Итак, я прошу вас изложить свои истории о сортирах, памятуя о том, что мы рассматриваем это явление в социокультурном, а если не кривить душой – то и в историческом аспекте, и потому попрошу воздержаться от ненужных деталей излишнего натурализма, подробно излагая интересующую нас всех суть!

Слова просит член клуба Энди R.B. Председатель удовлетворяет просьбу и требует объявить название рассказа. Слово предоставляется Энди R.B.

РАССКАЗ О ТОМ, КАК МОЛОДОЙ ЗАМПОЛИТ РОТЫ СТ. Л-Т ПЕВЧЕНКО ЕДВА НЕ ПОГУБИЛ СВОЮ КАРЬЕРУ ПО ПРИЧИНЕ СВОЕЙ НЕУЕМНОЙ ЩЕДРОСТИ.

История эта произошла на моих глазах в 1987 году. Это время было зарей второй русской демократии. Рассказ мой кажется мне историчным в какой-то степени – надеюсь, вы не примете мои слова за преувеличение.

Начну я просто, но со вкусом, в традициях нашей литературы. Итак,

...в нашем полку развлечения были редки. Жизнь русского солдата известна и непритязательна. А командир наш, рожден был он хватом или нет, но о чистоте казарм заботился рьяно, и в один прекрасный, по его собственному мнению, день, приказал закрыть курилки и запретил курение в летнее время на всей территории части, кроме полкового сортира.

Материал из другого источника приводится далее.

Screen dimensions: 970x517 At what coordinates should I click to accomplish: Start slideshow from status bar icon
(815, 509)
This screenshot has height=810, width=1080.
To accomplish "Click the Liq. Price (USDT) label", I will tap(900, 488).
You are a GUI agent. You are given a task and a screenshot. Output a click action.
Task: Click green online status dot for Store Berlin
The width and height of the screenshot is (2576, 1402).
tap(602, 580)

Примерно в то же время прибыл к нам для прохождения службы молодой замполит, старший лейтенант Певченко, и был определен в третью роту второго батальона, то есть к нам.

Телевизора мы не смотрели – разве что в обязательном порядке, "Служу Советскому Союзу!" по воскресеньям, а эта передача не менялась никогда до своего конца. Новости в газетах выглядели более чем удивительно. Свежий человек, воочию видевший перемены в большом городе, был занятной диковиной. Тем более – замполит. Человек, призванный олицетворять.

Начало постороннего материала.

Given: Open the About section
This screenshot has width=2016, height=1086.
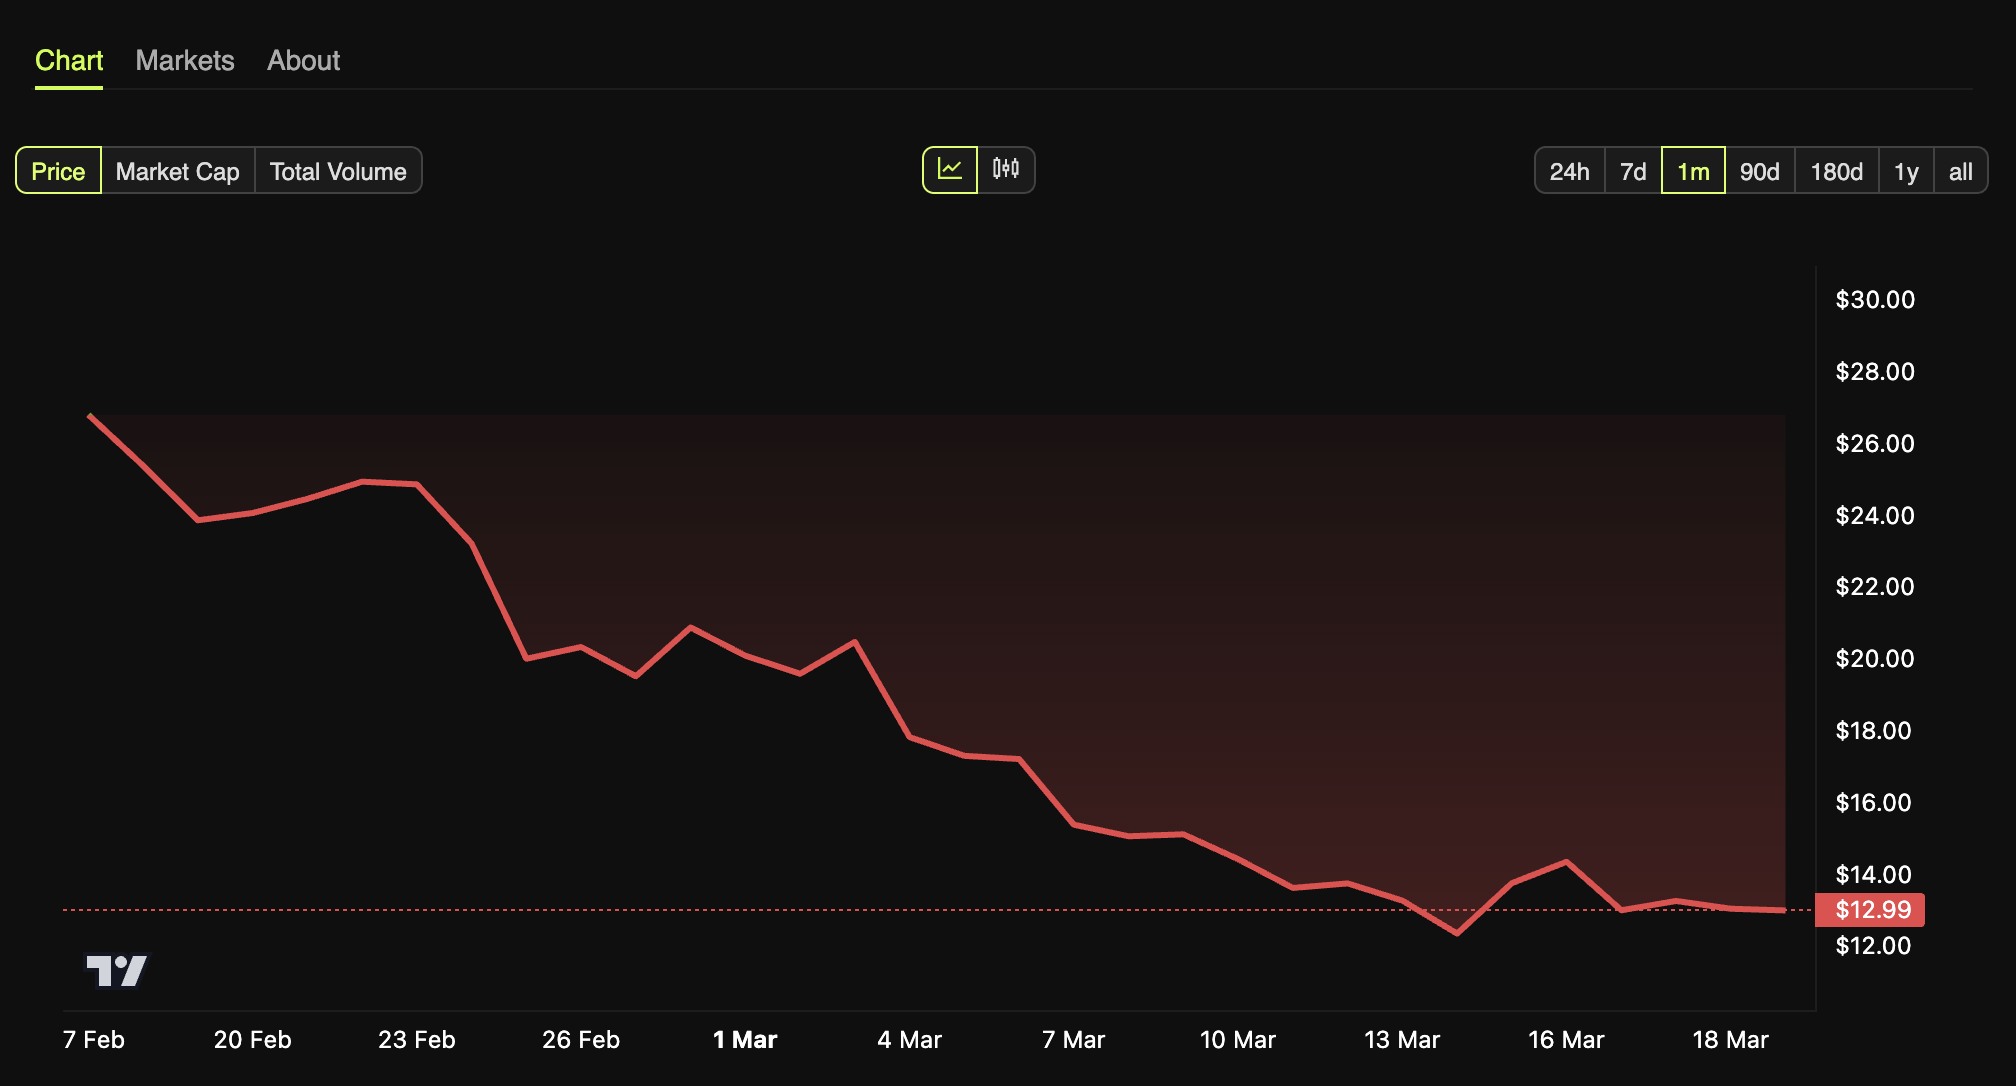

Старший лейтенант Певченко олицетворял. И олицетворял он происходящее отчасти в силу того, что перемены эти там, откуда он прибыл, носили более ощутимый характер, отчасти потому, что хотел того сам. Как и всякий неглупый человек, находящийся на руководящей должности, он стремился в разумных пределах сократить дистанцию между собой и своими подчиненными, но по молодости и из-за отсутствия опыта частенько терял ощущение разумности этих пределов. Однако, понимая значение своевременного сбора точной информации о психологическом климате во вверенном ему коллективе, он верно выбрал ряд приоритетных направлений, последовал в одном из них – и пришел в солдатский полковой сортир.

Там к нему приставали с лукавыми расспросами, безбожно расстреливали у бедняги половину сигарет, но он мудро счел это необходимостью, и с готовностью пошел на эту жертву. Щедрость-то едва его и не погубила.

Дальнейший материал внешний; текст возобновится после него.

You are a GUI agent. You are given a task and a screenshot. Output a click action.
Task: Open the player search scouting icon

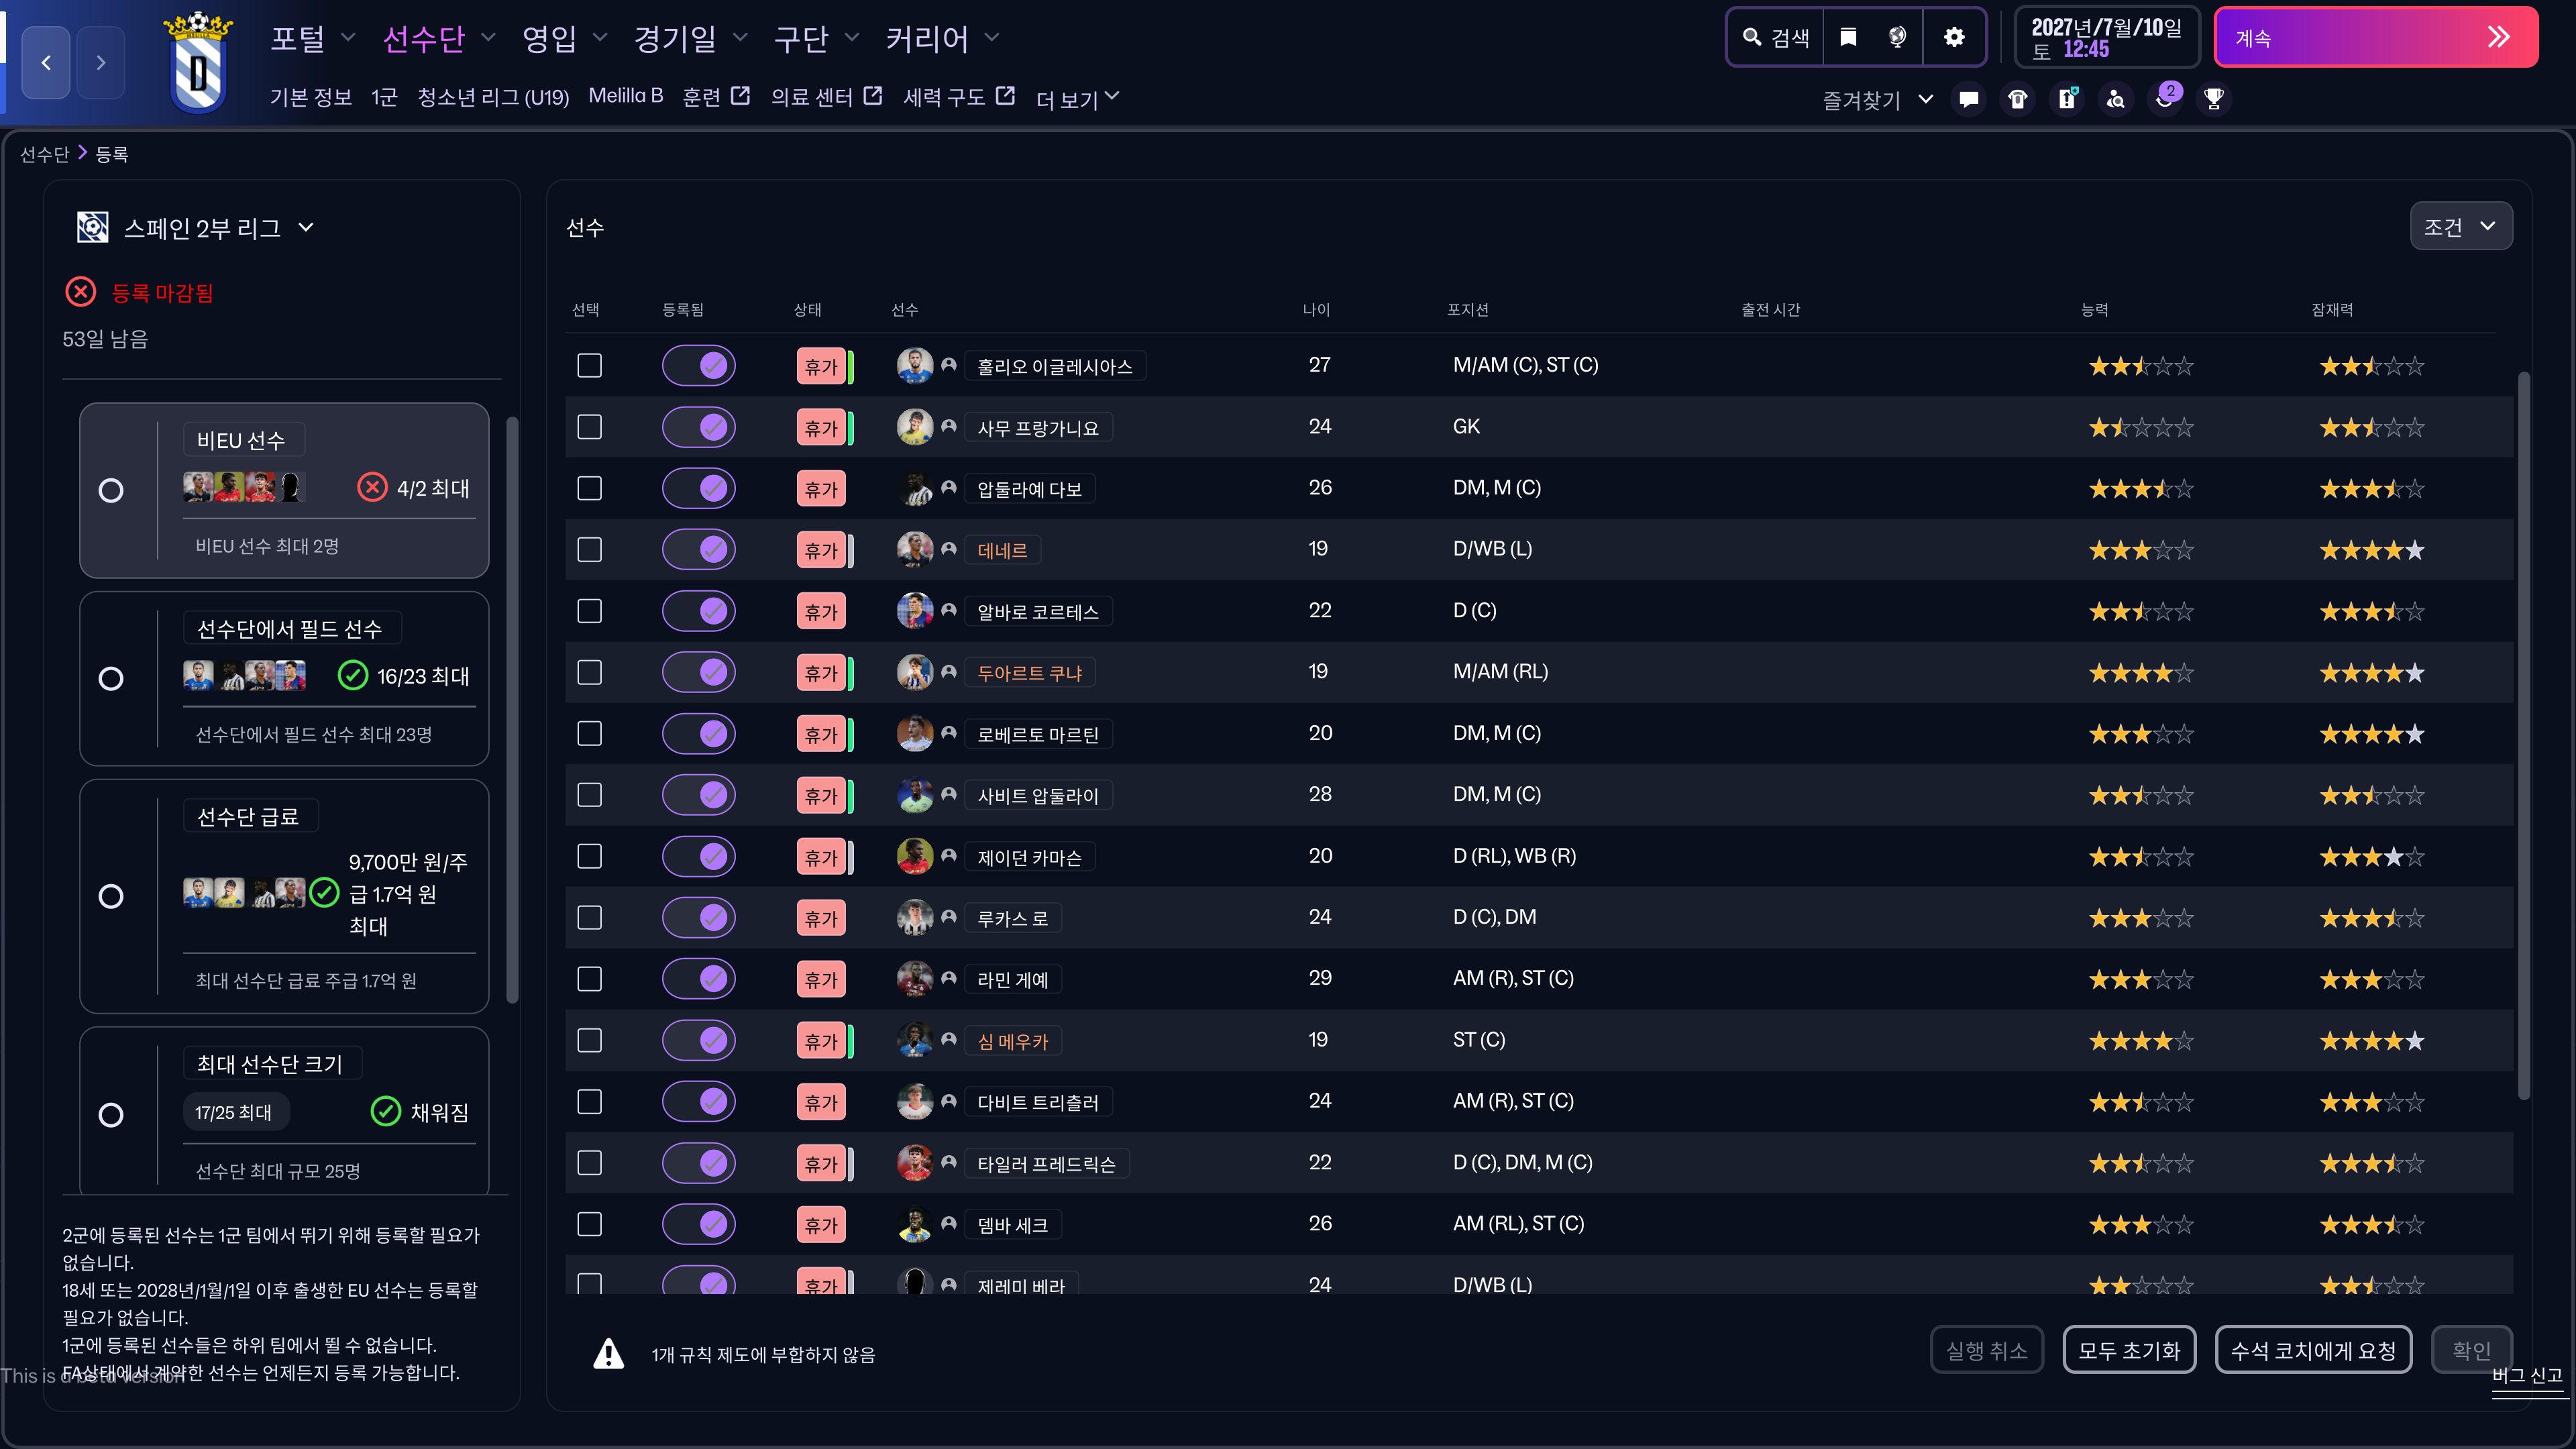tap(2116, 99)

Как уже подчеркивал Председатель в своем докладе, соединение в одном помещении двух важнейших элементов быта привело к появлению культурного феномена, значение которого невозможно приуменьшить.

В специфических условиях армейской жизни сортир превратился в центр умственной деятельности, культуры, а так же связи – как локального масштаба, так и с окружающим миром.

Только здесь мог солдат, воспользовавшись относительным покоем, прочесть несколько страниц из книги или газетную статью. Тут же читались и письма из дома. Вы умилились бы, увидев длинный ряд сидящих орлами солдатиков, с ремнями на коленях, держащих перед собою листки из свежевскрытых конвертов, и со светлыми лицами внимающих строчкам, написанным их любимыми мамами, сестренками и невестами.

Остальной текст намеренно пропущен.